According to Steve Squyres, Cornell professor of astronomy and the principal investigator for NASA’s Mars Exploration Rover mission, Opportunity’s two-year exploration of Victoria Crater - a half-mile wide and 250 feet deep - yielded a treasury of information about the planet’s geologic history and supported previous findings indicating that water once flowed on the planet’s surface.
The data shows that water repeatedly came and left billions of years ago.
Wind persisted much longer, heaping sand into dunes between ancient water episodes.
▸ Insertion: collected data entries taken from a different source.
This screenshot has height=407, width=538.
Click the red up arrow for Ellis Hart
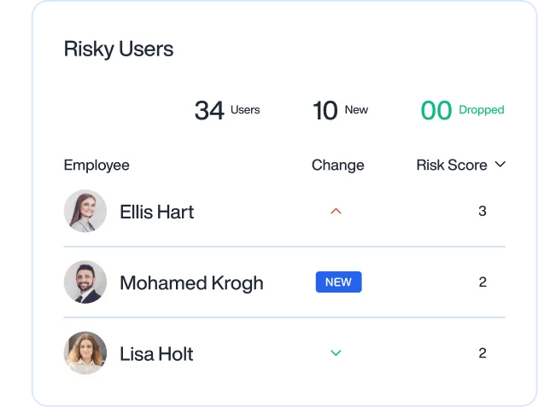tap(336, 212)
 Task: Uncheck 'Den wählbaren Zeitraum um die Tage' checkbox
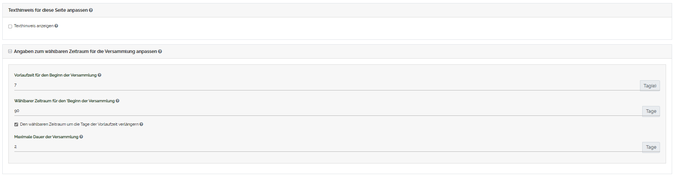click(x=16, y=125)

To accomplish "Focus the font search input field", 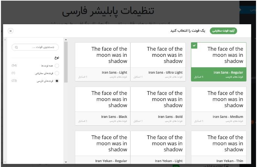I will tap(35, 47).
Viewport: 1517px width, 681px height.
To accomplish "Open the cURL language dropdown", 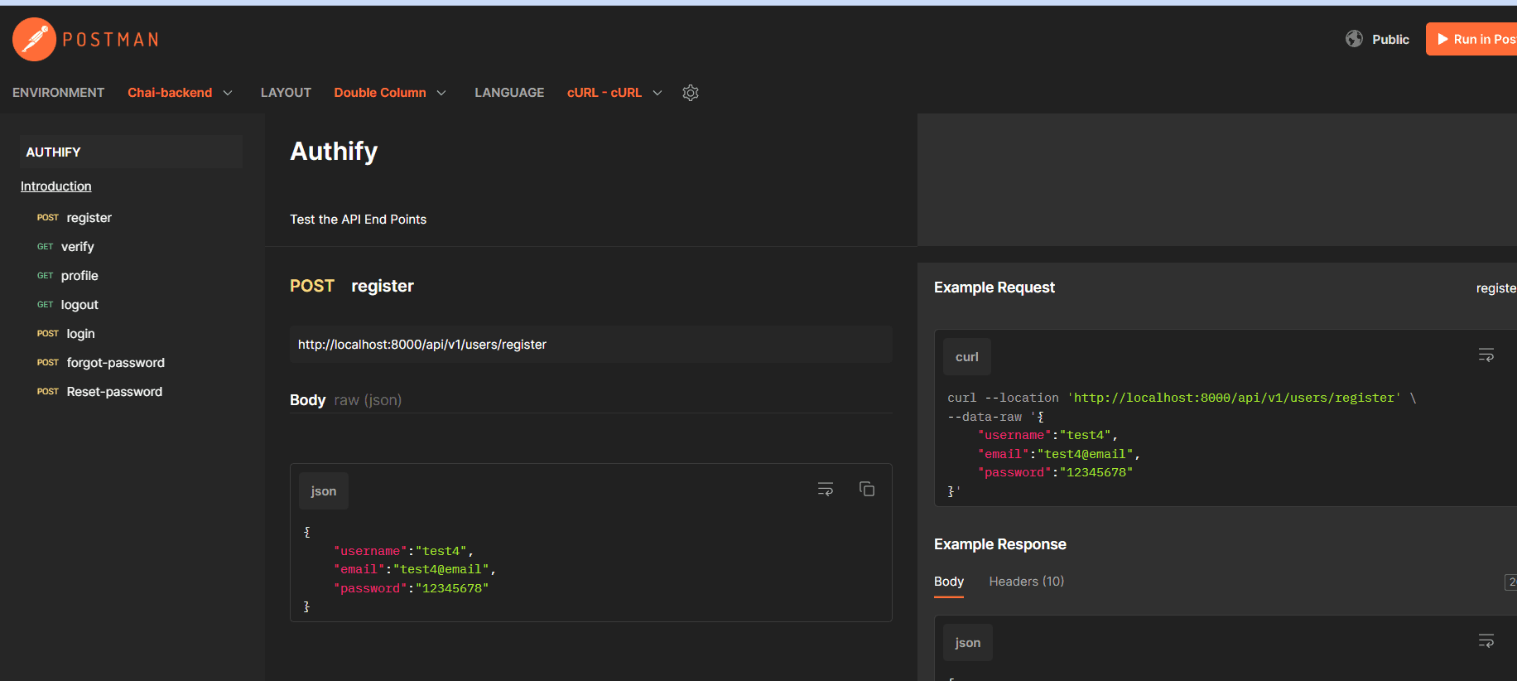I will 614,93.
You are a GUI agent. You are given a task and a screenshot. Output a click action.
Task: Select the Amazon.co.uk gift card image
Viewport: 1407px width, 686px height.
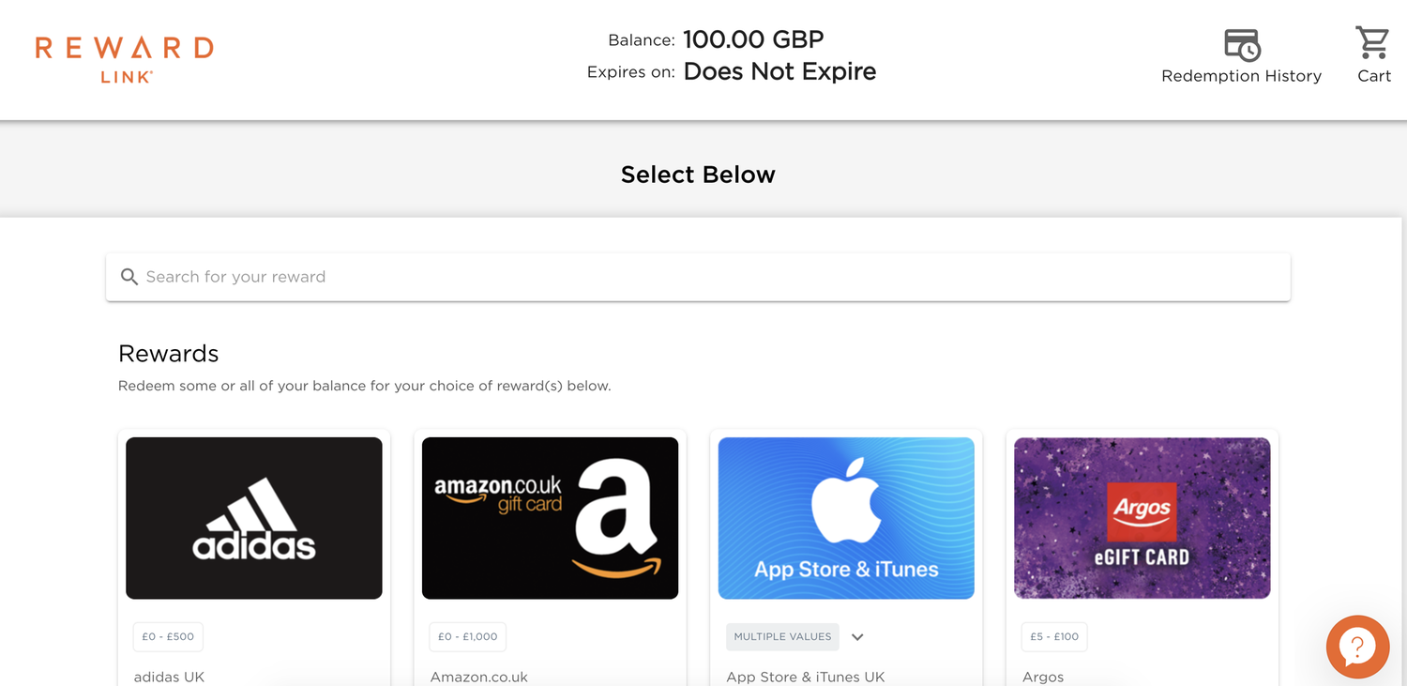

These activities still shape the landscape today.
At Victoria, steep cliffs and gentler alcoves alternate around the edge of a bowl about 0.8 kilometers in diameter.
The scalloped edge and other features indicate the crater once was smaller than it is today, but wind erosion has widened it gradually.
“The impact that excavated the crater millions of years ago provided a golden opportunity, and the durability of the rover enabled us to take advantage of it,” said Squyres.
Imaging the crater’s rim and interior, Opportunity inspected layers in the cliffs around the crater, including layered stacks more than 10 meters (30 feet) thick.
Distinctive patterns indicate the rocks formed from shifting dunes that later hardened into sandstone, according to Squyres and 33 co-authors of the findings.
Instruments on the rover’s arm studied the composition and detailed texture of rocks just outside the crater and exposed layers in one alcove called “Duck Bay.”
Rocks found beside the crater include pieces of a meteorite, which may have been part of the impacting space rock that made the crater.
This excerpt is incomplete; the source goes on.